When you have a coil in a circuit, the path you take is important. You get an induced EMF of one value if you take a certain Path A to B and if you take a different path from these same two points, you may have a different value for the work.

Most textbooks utilize Kirchoff's Rule to analyze circuits, but this can only be used if you have no magnetic coils in the circuit. Faraday's law should be used to analyze circuits in the presence of nonconserviative fields, because the close-loop integral will NOT be zero.

Answer 15

alright, so what about the math? is it correct?

Answer 16

You wrote\[W \int\limits_A^B = K.ds\]That does not make sense, since something has to be in the integral.
Maybe that should be\[W =\int\limits_A^B K\dot\ ds\].

I'm not sure if the physical interpretation is coreect though, sorry...

Answer 17

correct*

Answer 18

\[\overrightarrow W =\int\limits_A^B \overrightarrow K\dot\ d\overrightarrow s\]I guess that is more correct.

Answer 19

and yet my professor wrote it like that..

Answer 20

As for your equation, "The gradient theorem, also known as the fundamental theorem of calculus for line integrals, says that a line integral through a gradient field can be evaluated by evaluating the original scalar field at the endpoints of the curve.

http://upload.wikimedia.org/math/c/a/8/ca8b2c89c9693e534bf73ab7c65d411f.png

The gradient theorem implies that line integrals through irrotational vector fields are path independent. In physics this theorem is one of the ways of defining a "conservative" force. By placing φ as potential, ∇φ is a conservative field. Work done by conservative forces does not depend on the path followed by the object, but only the end points, as the above equation shows."
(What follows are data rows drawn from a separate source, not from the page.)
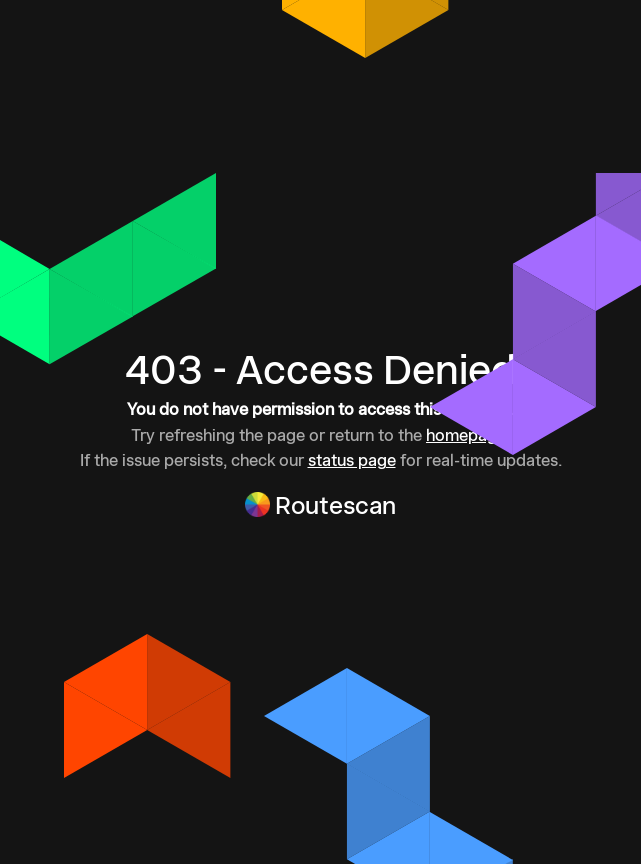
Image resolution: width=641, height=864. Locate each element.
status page (352, 460)
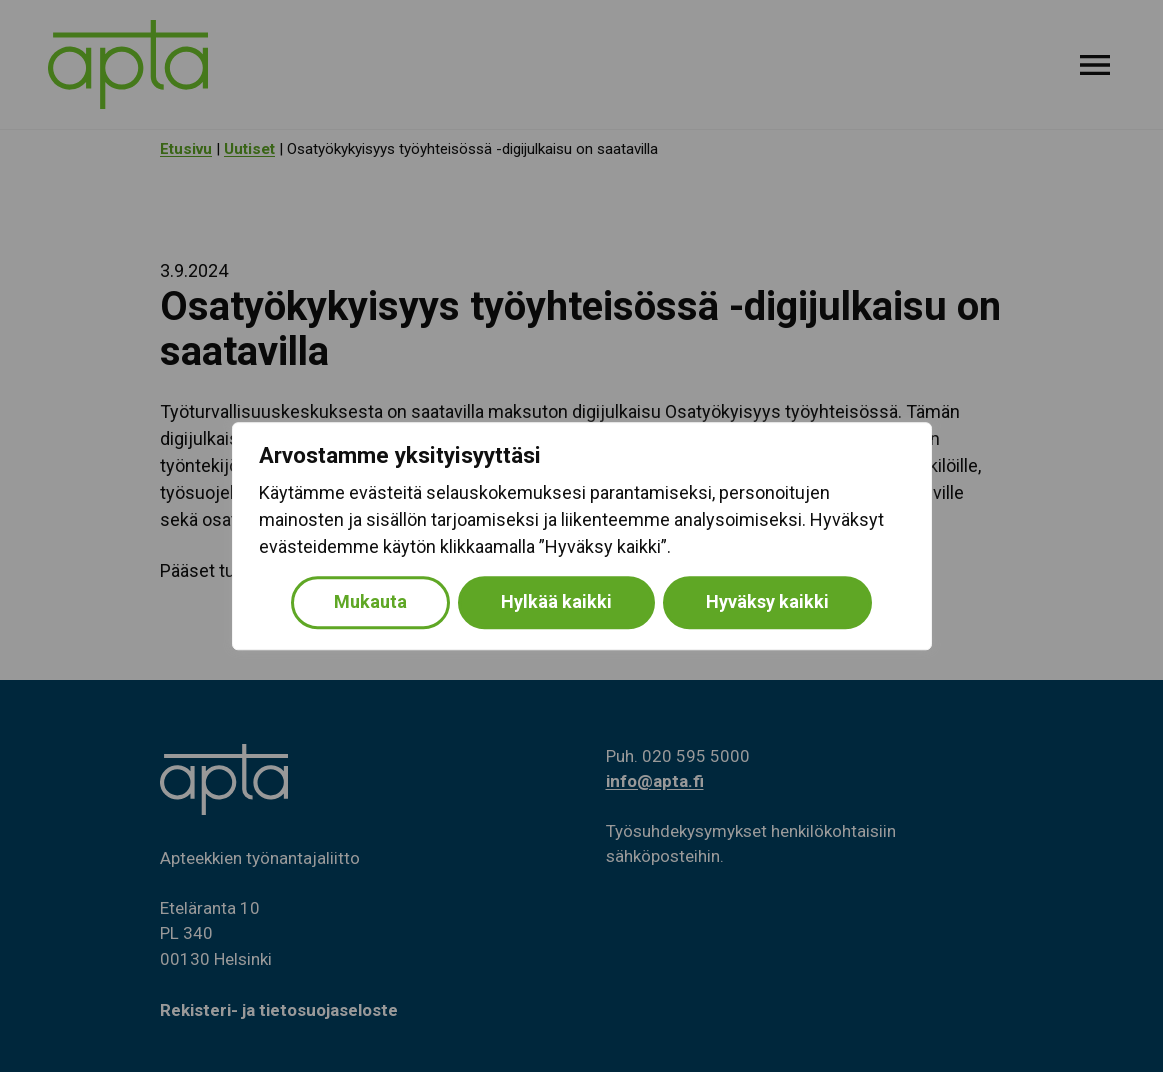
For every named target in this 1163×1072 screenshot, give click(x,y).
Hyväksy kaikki (767, 601)
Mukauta (370, 601)
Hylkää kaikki (556, 601)
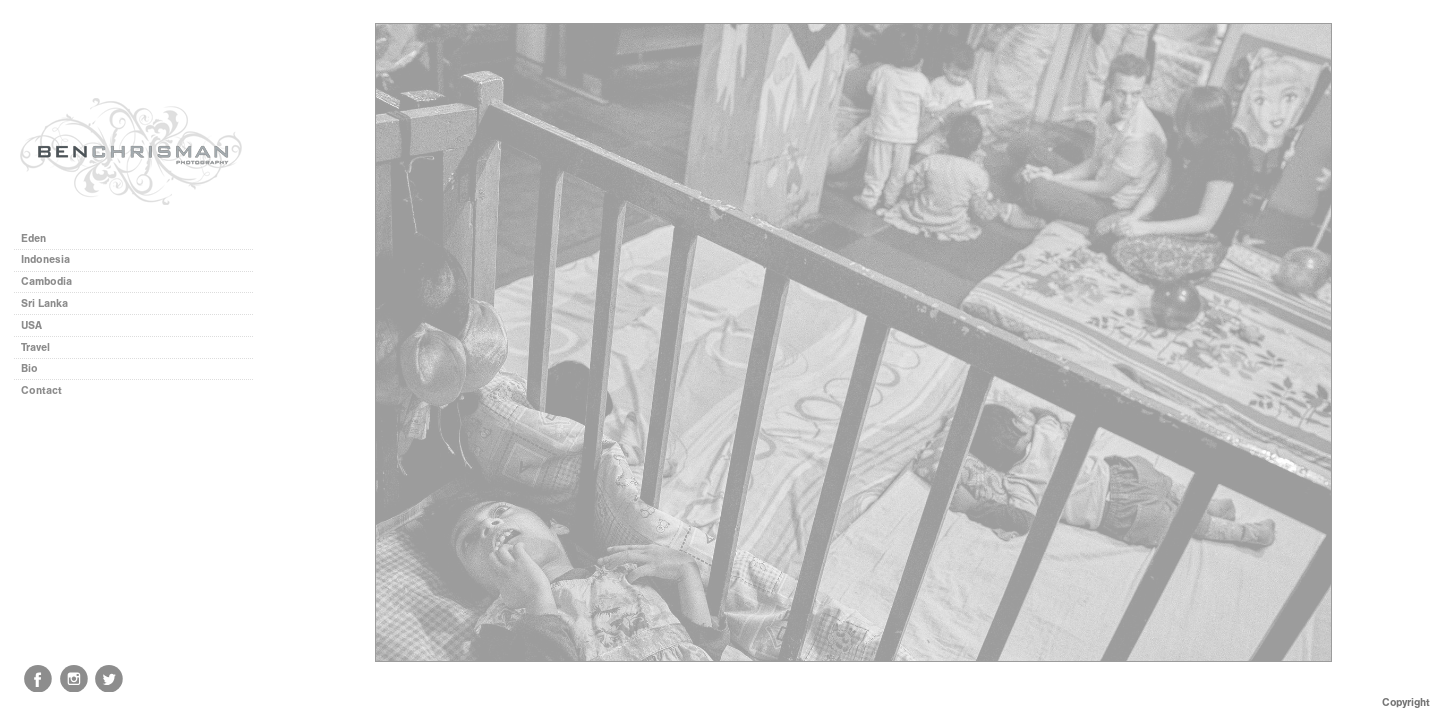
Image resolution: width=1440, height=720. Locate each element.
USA (31, 325)
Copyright (1406, 702)
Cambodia (46, 281)
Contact (41, 390)
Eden (33, 238)
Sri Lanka (44, 303)
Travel (35, 347)
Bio (29, 368)
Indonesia (52, 259)
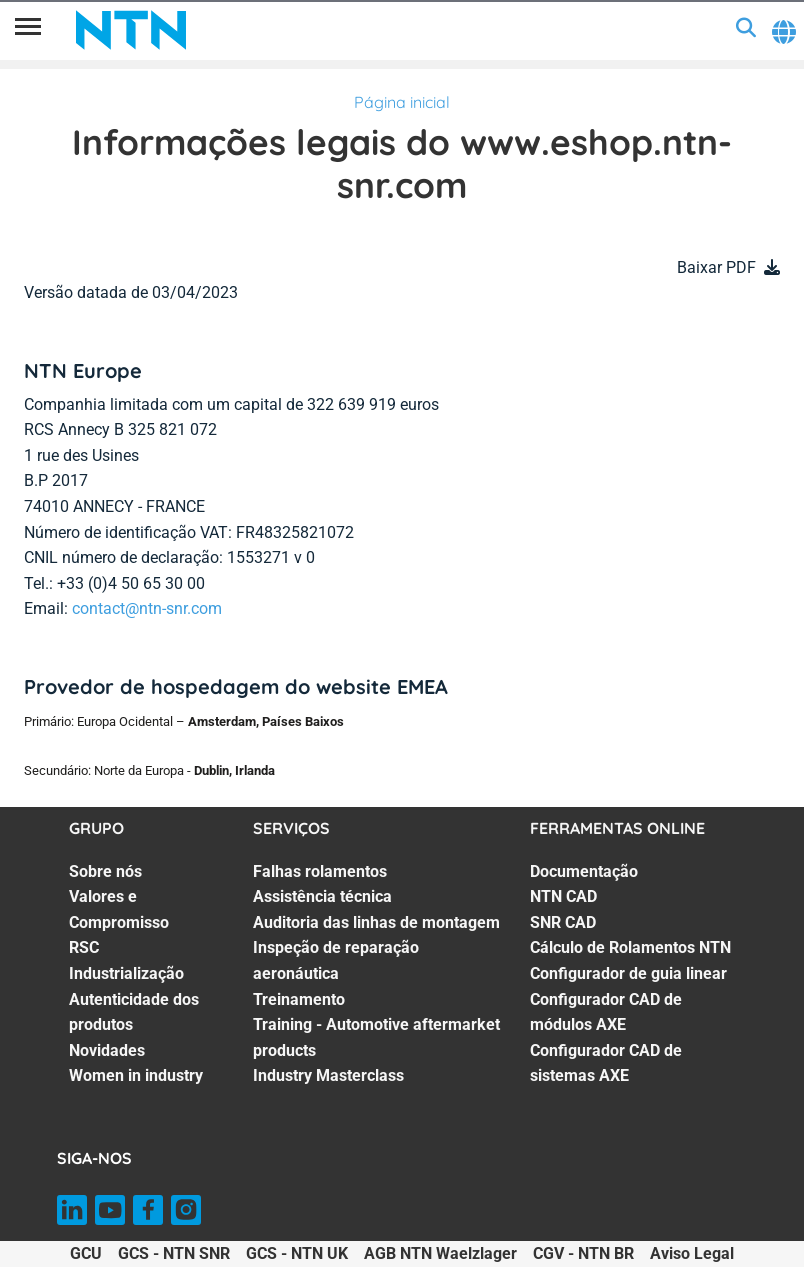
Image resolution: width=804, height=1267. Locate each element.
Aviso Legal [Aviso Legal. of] (692, 1253)
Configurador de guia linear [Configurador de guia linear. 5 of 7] (628, 973)
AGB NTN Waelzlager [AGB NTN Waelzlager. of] (440, 1253)
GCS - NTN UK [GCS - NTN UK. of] (297, 1253)
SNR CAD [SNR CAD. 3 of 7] (563, 922)
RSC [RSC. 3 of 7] (84, 947)
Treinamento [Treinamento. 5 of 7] (299, 999)
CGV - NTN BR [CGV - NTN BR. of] (583, 1253)
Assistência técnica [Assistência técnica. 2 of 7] (322, 896)
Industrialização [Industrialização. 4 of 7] (126, 973)
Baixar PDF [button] (716, 267)
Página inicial (402, 102)
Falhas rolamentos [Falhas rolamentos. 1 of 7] (320, 871)
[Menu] (28, 30)
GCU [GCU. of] (86, 1253)
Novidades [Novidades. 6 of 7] (107, 1050)
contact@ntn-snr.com (147, 608)
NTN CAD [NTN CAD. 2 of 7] (563, 896)
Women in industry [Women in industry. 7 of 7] (136, 1075)
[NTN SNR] (131, 30)
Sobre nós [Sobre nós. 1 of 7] (105, 871)
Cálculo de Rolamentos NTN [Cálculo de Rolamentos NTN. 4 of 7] (630, 947)
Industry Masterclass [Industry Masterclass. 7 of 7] (328, 1075)
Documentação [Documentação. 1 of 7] (584, 871)
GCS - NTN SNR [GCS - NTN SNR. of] (174, 1253)
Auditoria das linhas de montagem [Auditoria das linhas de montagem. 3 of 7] (376, 922)
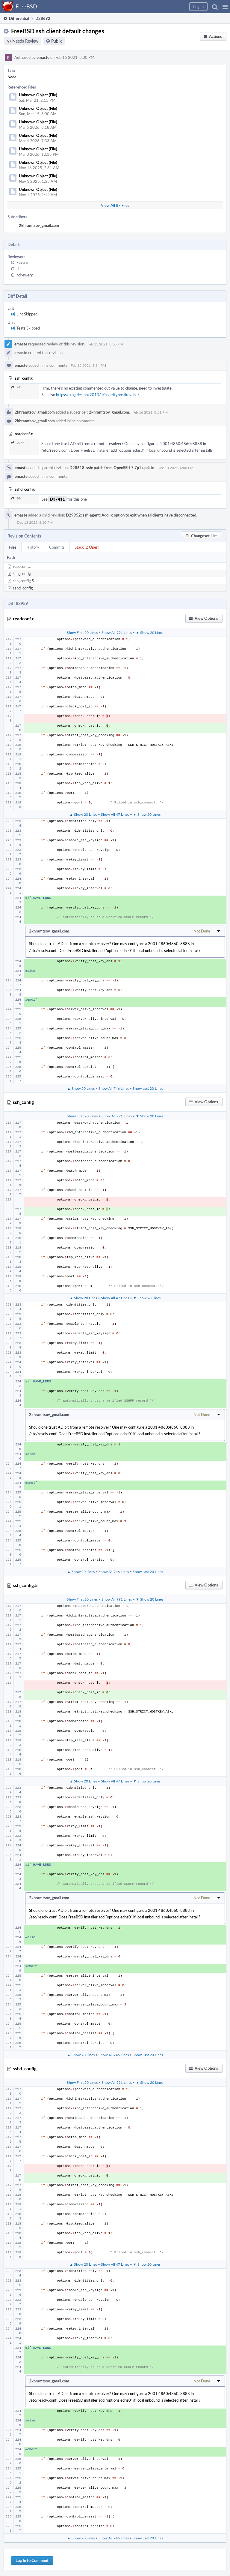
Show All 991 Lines (117, 632)
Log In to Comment (32, 2560)
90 (16, 498)
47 (16, 387)
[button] (225, 6)
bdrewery (24, 275)
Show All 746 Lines (114, 1088)
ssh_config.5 (23, 580)
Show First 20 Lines (82, 632)
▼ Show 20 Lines (149, 632)
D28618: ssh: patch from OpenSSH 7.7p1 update (111, 467)
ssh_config (22, 573)
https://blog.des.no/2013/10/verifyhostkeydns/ (97, 394)
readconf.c (22, 566)
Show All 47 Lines (115, 814)
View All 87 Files (115, 205)
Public (56, 41)
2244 (18, 443)
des (19, 268)
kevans (22, 262)
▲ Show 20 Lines (83, 814)
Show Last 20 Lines (148, 1088)
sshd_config (23, 588)
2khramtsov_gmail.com (39, 225)
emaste (43, 57)
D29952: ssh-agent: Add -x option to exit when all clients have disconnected (131, 515)
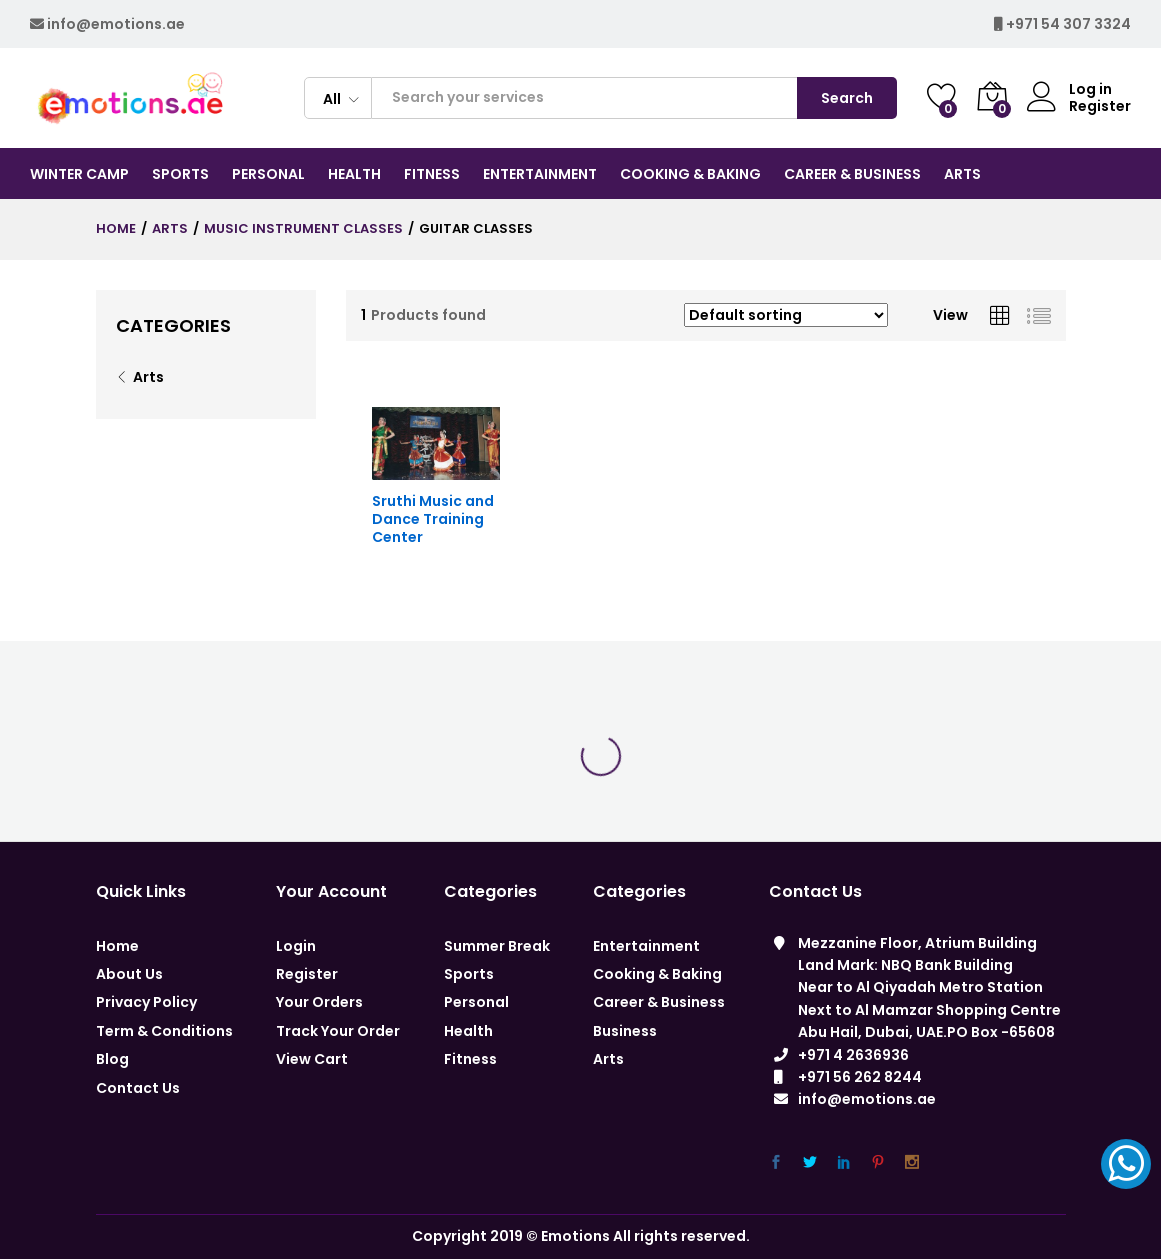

Source: http://en.wikipedia.org/wiki/Gradient_theorem

Answer 21

So work, regardless of whether or not the function in the integrand is the gradient of some function (e.g. \( \phi \) above) , can be written generally as:

\(W=\int\limits_{A}^{B}f(r)dr\) Sum of all force times distances between A and B

This does not imply path independence.

However, if f is the gradient of some function, say \( \phi \) (i.e. f= \( \bigtriangledown \phi(r)\) ), then by the fundamental theorem of calculus for line integrals, we write work as:

\( W = \int\limits_{A}^{B}\bigtriangledown \phi(r)dr=\phi(B) -\phi(A) \)

The Wiki article above goes further:

"The gradient theorem also has an interesting converse: any conservative vector field can be expressed as the gradient of a scalar field. Just like the gradient theorem itself, this converse has many striking consequences and applications in both pure and applied mathematics."

More info: http://en.wikipedia.org/wiki/Gradient (see the section on conservative fields)

Answer 22

This is not easy to digest. I suggest taking some time to think about it.